* **WYŚWIETLONY TEKST**
════════════════════
» Blog » Powrót Króla – wrażenia z lektury:
12-09-2017 01:19

Powrót Króla – wrażenia z lektury:

W działach: książki, fantastyka | Odsłony: 335

Dla przypomnienia: po prawie 10 letniej przerwie postanowiłem odświeżyć sobie Władcę Pierścieni. W sierpniu zakończyłem ponowne czytanie Powrotu Króla, co kończy przygodę z tym cyklem.

Pellenor i ciąg bitew:

Bitwa na Polach Pellenoru jest zasadniczą częścią prawie jednej trzeciej książki. Łatwo zapomnieć można, że nie jest to pojedyncze starcie, ale w zasadzie cała operacja, złożona z kilku znaczących starć. Tak więc mamy zasadzkę (choć ominiętą dzięki pomocy Wosów) zastawioną na wojska Rohanu, walki obronne wokół Minas Tirith, bitwę stoczoną przez Aragorna przeciwko siłom atakującym Anfalas, kolejną, stoczoną przez Aragorna, w której przejmuje on okręty Korsarzy z Umbaru oraz właściwą Bitwę na Polach Pellenoru.

Po ilości szczegółów widać, że scenę tą pisał historyk, który zjadł życie na pisaniu o dawnych wojnach.

Obroną Minas Tirith dowodził książę Imrahil, postać o której istnieniu w zasadzie zapomniałem. Imrahil był szwagrem Denethora II i księciem Dol Amrothu. O jego osobowości nie wiemy zbyt wiele, ale sądząc po jego wyczynach i osiągnięciach (szybko zaprzyjaźnia się z Aragornem i Eomerem, z tego pierwszego w zasadzie robi króla, za drugiego wydaje córkę, staje się też jedną z najważniejszych postaci w Zjednoczonym Królestwie etc.) oczami wyobraźni widzę w nim kogoś pokroju co najmniej Kevana Lannistera.
════════════════════
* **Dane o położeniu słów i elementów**
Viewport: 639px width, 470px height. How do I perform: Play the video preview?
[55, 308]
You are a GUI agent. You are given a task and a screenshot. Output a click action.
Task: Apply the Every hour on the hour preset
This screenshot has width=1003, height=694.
════════════════════
* **LISTA ZADAŃ**
1 - Przepisz z wpisu o Powrocie Króla wszystko od „Dla przypomnienia: po” aż po „z tym cyklem.”.
2 - Kontynuuj wpis o Powrocie Króla, zaczynając tuż po jego ostatnim zdaniu.
Wykaz pochodzi z innego źródła niż wpis o Powrocie Króla.

* **WYNIKI**
1 -
Dla przypomnienia: po prawie 10 letniej przerwie postanowiłem odświeżyć sobie Władcę Pierścieni. W sierpniu zakończyłem ponowne czytanie Powrotu Króla, co kończy przygodę z tym cyklem.

2 -
Druga bitwa o Isengard:

Po upadku Sarumana Sauron próbował odzyskać kontrolę nad Isengardem, jednak atakujące go hordy (czy raczej: bandy) orków zostały pobite przez Entów.

Co ciekawe, równolegle przeprowadzono kilka ataków na Loreen, ale te również zostały odparte i uderzono na Leśne Królestwo z Dol Guldur (tam sytuacja była cięższa). Ataki na Isengard i Loreen prawdopodobnie miały za zadanie odciągnąć siły tego ostatniego królestwa i Enty od pomocy Thranduinowi. Po ich odparciu Galandriella wysłała znaczące siły, które zaszły wojska Saurona od tyłu i zajęły Dol Guldur.

W tym czasie Esterlingowie, o czym się nie pamięta, zaatakowali Dale i Samotną Górę.

Taki rozmach w działaniach Saurona wydaje mi się nieco przesadny. Chyba lepiej byłoby skupić wszystkie siły na ataku na Gondor, tym bardziej, że siły Północy: krasnoludy, ludzie z Rhovanionu czy elfy z Mrocznej Puszczy i tak nie byłyby w stanie udzielić pomocy Gondorowi (ani nawet nie były do takowej zobowiązane).

Stosunki Mordoru z sąsiadami:

W trzecim tomie znajduje się pojedynczy, krótki fragment, który łatwo przegapić, a który opisuje politykę zewnętrzną i wewnętrzną Mordoru. Dowiadujemy się z niego więc, że:

  • na Gorgoroth mieszczą się kuźnie i garnizony Saurona, co jest połowicznie sensowne (dostarczanie zasobów na taką pustynię musi być logistycznym koszmarem)

  • wokół Nurnen rozciągają się pola i uprawy obrabiane przez niewolników

  • dodatkowo duże zasoby ściągane są z południa i wschodu jako danina.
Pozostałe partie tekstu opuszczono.